— The problem —
Each record must be printed again exactly as given.

··· Exercise data

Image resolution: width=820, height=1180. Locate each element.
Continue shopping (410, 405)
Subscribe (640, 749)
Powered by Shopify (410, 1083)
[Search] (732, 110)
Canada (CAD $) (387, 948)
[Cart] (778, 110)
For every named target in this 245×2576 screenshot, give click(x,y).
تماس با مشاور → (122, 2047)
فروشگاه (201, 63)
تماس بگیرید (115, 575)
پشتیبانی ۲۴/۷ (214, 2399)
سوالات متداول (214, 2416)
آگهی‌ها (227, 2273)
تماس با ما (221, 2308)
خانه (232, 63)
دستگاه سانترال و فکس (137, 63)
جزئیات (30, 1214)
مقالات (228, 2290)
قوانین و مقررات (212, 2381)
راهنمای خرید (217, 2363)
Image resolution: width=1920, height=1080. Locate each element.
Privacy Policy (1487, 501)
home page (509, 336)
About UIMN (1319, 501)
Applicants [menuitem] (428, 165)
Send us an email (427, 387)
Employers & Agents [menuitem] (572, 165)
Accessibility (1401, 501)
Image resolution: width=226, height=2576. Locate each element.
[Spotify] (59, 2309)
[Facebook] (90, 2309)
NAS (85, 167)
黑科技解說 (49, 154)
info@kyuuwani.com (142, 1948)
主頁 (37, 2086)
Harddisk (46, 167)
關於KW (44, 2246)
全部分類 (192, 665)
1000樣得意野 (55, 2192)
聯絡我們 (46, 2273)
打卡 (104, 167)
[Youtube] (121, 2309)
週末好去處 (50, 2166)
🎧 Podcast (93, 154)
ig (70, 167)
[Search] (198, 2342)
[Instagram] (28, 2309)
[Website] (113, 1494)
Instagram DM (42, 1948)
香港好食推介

······

— Answer section —
Image resolution: width=820, height=1180. Locate each element.
Continue shopping (410, 405)
Subscribe (640, 749)
Powered by Shopify (410, 1083)
[Search] (732, 110)
Canada (CAD $) (387, 948)
[Cart] (778, 110)
For every named target in this 245×2576 screenshot, give click(x,y).
تماس با مشاور → (122, 2047)
فروشگاه (201, 63)
تماس بگیرید (115, 575)
پشتیبانی ۲۴/۷ (214, 2399)
سوالات متداول (214, 2416)
آگهی‌ها (227, 2273)
تماس با ما (221, 2308)
خانه (232, 63)
دستگاه سانترال و فکس (137, 63)
جزئیات (30, 1214)
مقالات (228, 2290)
قوانین و مقررات (212, 2381)
راهنمای خرید (217, 2363)
Image resolution: width=1920, height=1080. Locate each element.
Privacy Policy (1487, 501)
home page (509, 336)
About UIMN (1319, 501)
Applicants [menuitem] (428, 165)
Send us an email (427, 387)
Employers & Agents [menuitem] (572, 165)
Accessibility (1401, 501)
Image resolution: width=226, height=2576. Locate each element.
[Spotify] (59, 2309)
[Facebook] (90, 2309)
NAS (85, 167)
黑科技解說 (49, 154)
info@kyuuwani.com (142, 1948)
主頁 (37, 2086)
Harddisk (46, 167)
關於KW (44, 2246)
全部分類 (192, 665)
1000樣得意野 (55, 2192)
聯絡我們 (46, 2273)
打卡 (104, 167)
[Youtube] (121, 2309)
週末好去處 (50, 2166)
🎧 Podcast (93, 154)
ig (70, 167)
[Search] (198, 2342)
[Instagram] (28, 2309)
[Website] (113, 1494)
Instagram DM (42, 1948)
香港好食推介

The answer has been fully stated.